Andrew has written about why narrative tests make lousy unit tests and problems with the doctest format. In summary:
  • Unit tests work better if each one has a name that identifies it.
  • Specific, isolated tests give clearer failures, and are easier to debug.
  • Specific, narrow tests are better at communicating intended behaviour.
  • Comparing two objects in doctests is hard.
  • It's hard to get an overview of what's tested in a particular doctest file.
  • Doctest is a mini-language that's worse than Python. It's got corner-cases and outright bugs.
  • Tests are code, and code works better in .py files than .txt files. In particular:
    • Python has better tool support. Syntax highlighting, code folding, pyflakes, 2to3 etc.
    • It's easier to build test infrastructure in Python.
    • Test code benefits from refactoring as much as regular code, but doctests make it hard to do this.
Of course, in the end, it comes down to this:
It is just as possible to write incomprehensible tests using doctest as it is using TestCase classes with test methods.

Saturday, November 15, 2008

Review Thoughts

So, I think I've figured out what it is I dislike about Twisted's review process: reviews aren't thorough enough.

This sounds a little weird, since it's actually really hard to get a patch into Twisted: it almost always takes me at least three round trips just to get something in. But I think the number of round-trips is actually a symptom of this lack of completeness.

In Launchpad, reviews are done as in-line replies to diffs. A reviewer is obliged to note each chunk of code that needs to be changed, along with exactly what needs to be changed. In Twisted, reviews are done as Trac comments and generally provided as bullet points. In Launchpad, a reviewer would say, "You need to change foo_bar to fooBar, because our coding standards require camel case". In Twisted, a reviewer might say "There are some naming convention issues".

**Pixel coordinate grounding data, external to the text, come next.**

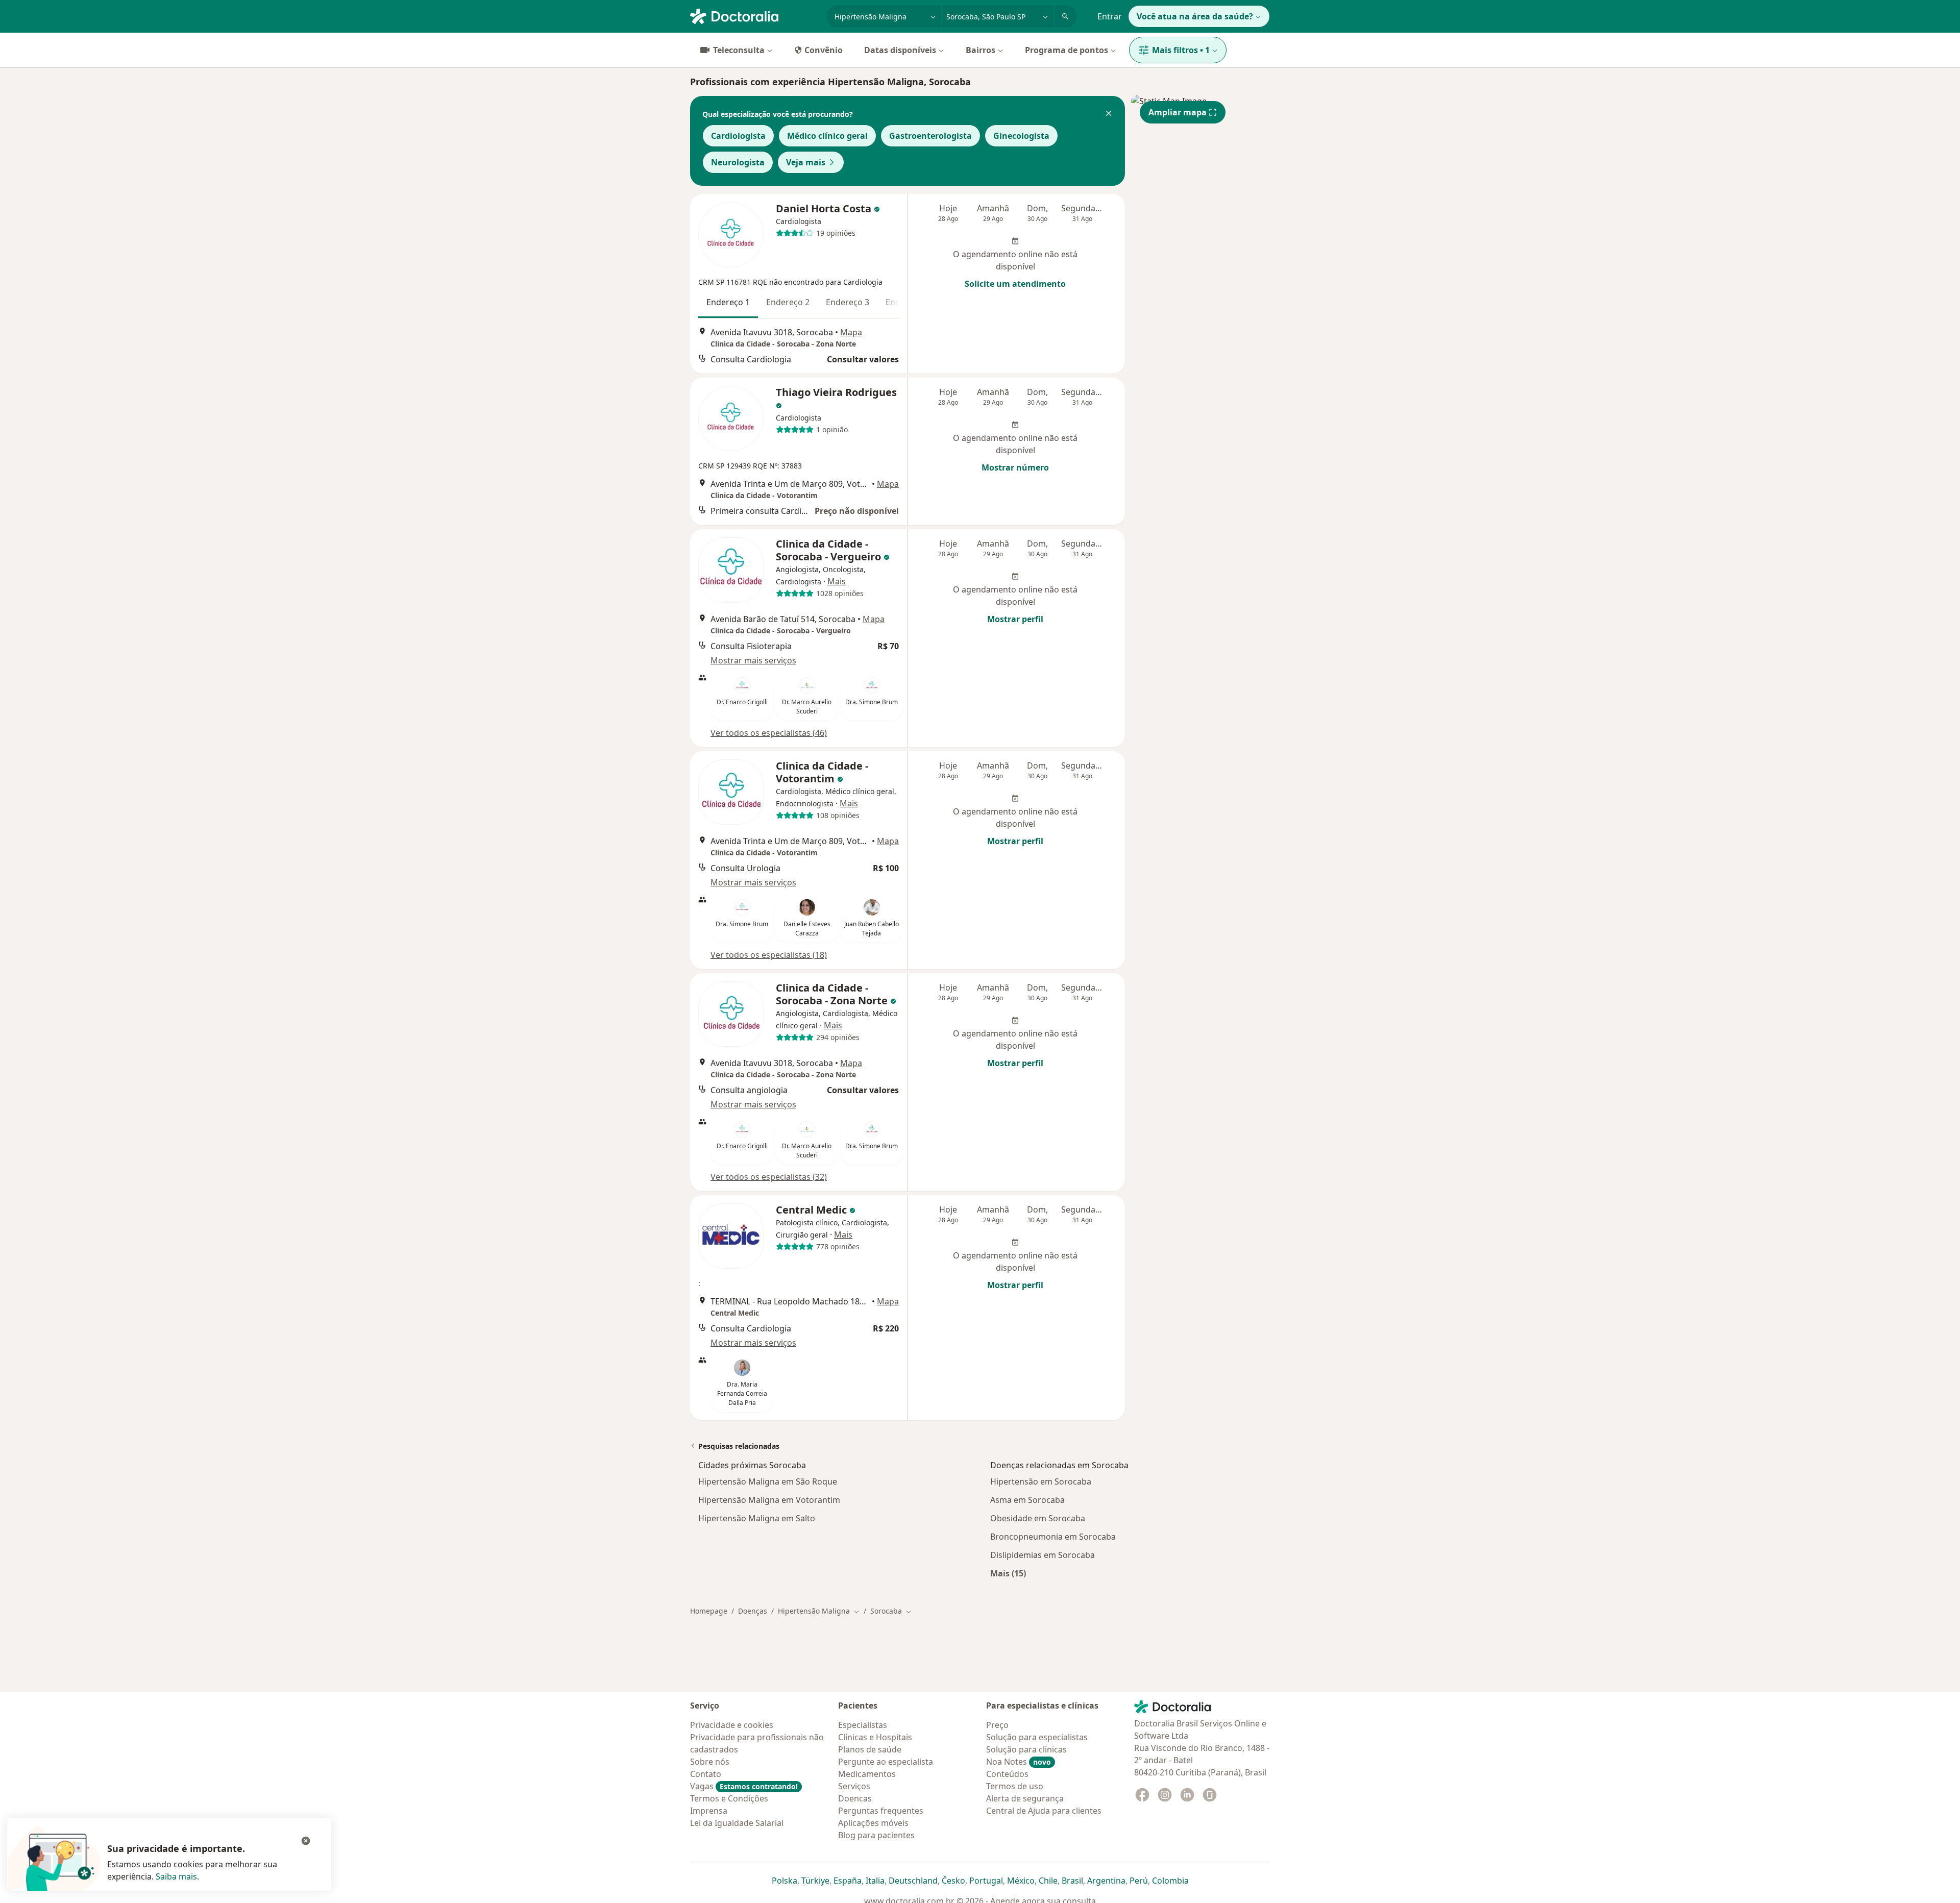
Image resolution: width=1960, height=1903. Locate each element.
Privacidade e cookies (731, 1725)
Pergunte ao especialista (885, 1761)
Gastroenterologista (930, 135)
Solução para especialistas (1037, 1737)
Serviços (854, 1786)
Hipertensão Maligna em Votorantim (769, 1499)
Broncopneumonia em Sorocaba (1053, 1536)
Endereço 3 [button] (847, 302)
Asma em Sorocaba (1027, 1499)
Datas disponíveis (900, 50)
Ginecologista (1021, 135)
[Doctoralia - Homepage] (754, 15)
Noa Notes (1018, 1761)
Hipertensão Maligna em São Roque (767, 1481)
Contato (705, 1774)
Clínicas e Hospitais (875, 1737)
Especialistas (862, 1725)
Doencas (855, 1798)
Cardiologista (738, 135)
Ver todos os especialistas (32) (768, 1176)
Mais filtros (1181, 50)
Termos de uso (1014, 1786)
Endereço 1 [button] (728, 302)
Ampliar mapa (1177, 112)
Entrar (1109, 16)
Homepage (708, 1611)
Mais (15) (1008, 1573)
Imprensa (708, 1810)
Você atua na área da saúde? (1195, 16)
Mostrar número (1015, 467)
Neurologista (738, 162)
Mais (836, 581)
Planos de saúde (869, 1749)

This obviously varies between reviewers and even between reviews, but I think that the difference in technologies encourages differences in review style.

As a patch submitter, I find the in-line-comments-on-diff form much more helpful. It provides me with a convenient todo list, and it lets me know that the reviewer has looked through and tried to understand all of my code. It essentially turns the review into a series of mini bug reports with "observed, expected, how to reproduce" sections (where "how to reproduce" is "where to find").

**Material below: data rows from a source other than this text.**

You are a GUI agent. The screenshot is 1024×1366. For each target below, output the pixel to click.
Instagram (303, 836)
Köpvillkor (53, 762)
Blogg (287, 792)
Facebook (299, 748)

I also like it as a reviewer, since it means less typing.

Saturday, November 1, 2008

Papers and Talks

At the Launchpad Epic, I presented a paper on Twisted for the other Launchpadders. I think that the paper itself is a good introduction to how Twisted works and why, and I'll be publishing it here once I get a chance to format it for the web.

I did two lightning talks that might be interesting to readers. One was on testresources and the other was on how to hack like an Evil Overlord. I think I'll try present the second one at OSDC.